Trump's victory is making it a rocky ride into the sunset for Barack Obama, whose last foreign visit as USA president - to an annual summit of the Asia-Pacific Economic Cooperation (Apec) group in Lima, Peru - has been full of awkward questions from fellow leaders.

An "analysis" of APEC's summit published in Germany's Deutsche Welle today was called "The United States Isn't Calling the Shots in Peru-China Is".

"We hope to decide the next step with all relevant sides during the APEC summit in Peru to achieve more progress in building up the Asia-Pacific free trade zone".

Alternatives include the Asia-focused Regional Comprehsensive Economic Partnership, which includes both India and China.

He said the Pentagon and Defense Department had argued United States needed to be a leader in that region. Mexican Finance Minister Idelfonso Fajardo said he met with officials from five other signatories to the pact - Australia, Malaysia, New Zealand, Japan and Singapore - on the sidelines of the summit and they agreed to forge ahead regardless of what the new U.S. administration decides.

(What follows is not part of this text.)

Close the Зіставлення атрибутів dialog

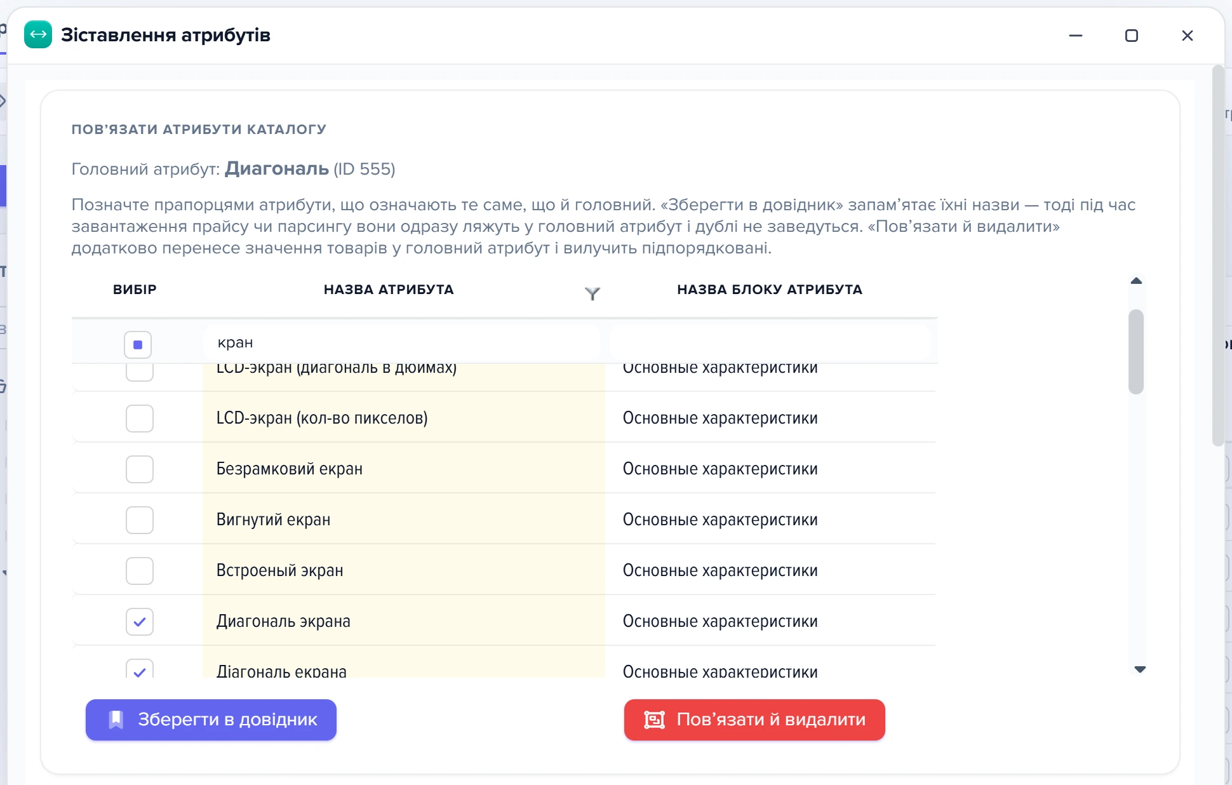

The demise of TPP will hit especially hard in emerging economies like Vietnam and Malaysia, said Gareth Leather, an economist at consultancy Capital Economics.

It is the first of Mr Key's two-day visit to Peru for the Apec Summit and began with bilateral meetings with fellow TPP leaders Chile's President Michelle Bachelet and Peru President Pedro Pablo Kuczynskil.